Teddy Roosevelt and party at the tree, General Sherman.
On Maher’s show Nye was asked how it is that we know the world is older than 6000 years. Or to rephrase, “How could we know if a tree is older than 6800 years old?”
It’s actually a good question. It’s a good question that gets to the crux of what Bill Nye was engaging Ken Ham on: how do we know things?
To address that big question, let’s talk about how we would answer the smaller one about the tree and see if that gives us any insight into how we gain knowledge…
Every kid has heard that the rings in a tree stump correspond to years that that tree lived. But how do we know?

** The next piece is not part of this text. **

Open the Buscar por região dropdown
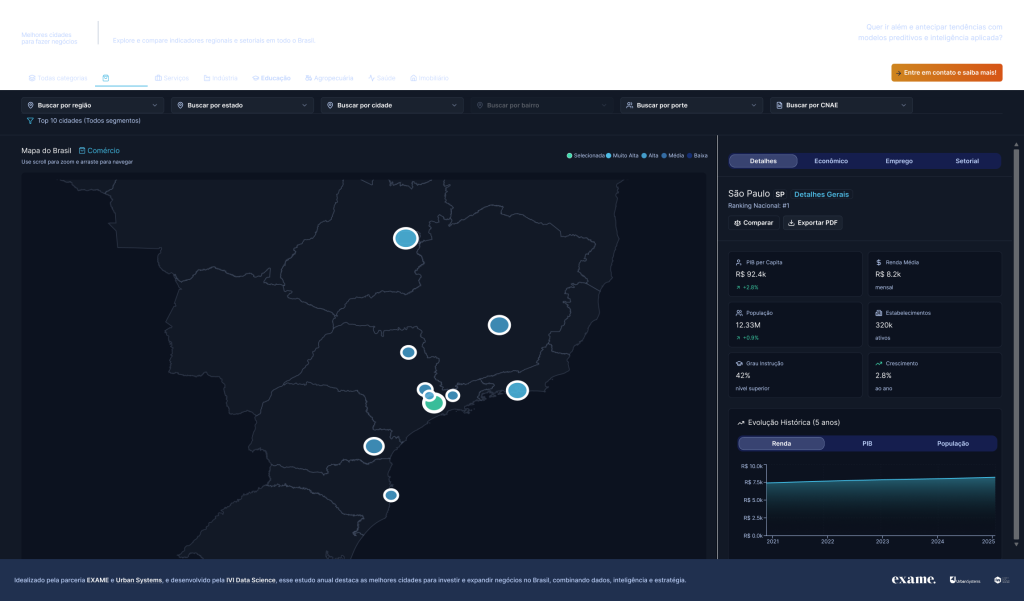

Forestry.about.com tells us that, “The new, large cells that are produced the following spring are easily distinguished from the previous year’s tree growth as a distinctive ring. A ring composed of a light part (spring growth) and a dark part (late summer/fall growth) represents each year’s growth.”
If you want to test this method for dating trees, the best place to start is to find a tree that you know was planted at a certain date. Perhaps in a housing development, something you planted yourself, something your parents planted, or better yet… get some trees to plant this year and come back in a decade or so.
Over the course of a decade or so, cut one of your trees or use an increment borer to take a sample that includes the pith (the centermost section of the tree). Now count the rings. While you’re at it, consult some records that can tell you the weather patterns over the time that this particular tree lived. With this information, you can now cross-reference your tree ring data with weather data. If you have bores from your trees over successive years, you can line your samples up and compare. Do the older trees have more rings? Do all of your trees have numbers of rings corresponding to their known age? Do you see any weather-related patterns in your ring spacing? Do all the trees have the same weather patterns for the same years?
What I’m proposing is, you can adopt the hypothesis that trees make a ring every year and then test it just as we described above.
If you do this, you’re doing science. You can see the data yourself, see how the data supports or refutes the hypothesis you made. You don’t need any outside help, you just need time and access to some trees (and perhaps the equipment that enables you to get your data).
Now ask yourself, ‘do you believe your data? Do you think it supports your idea? What experiment would give you the best opportunity to change your mind about this?’
Now do that experiment.
And call yourself a scientist while you’re at it.
You aren’t just answering the question that started this column. You are seeing how scientific method works and getting a glimpse into the way that we learn from the world around us.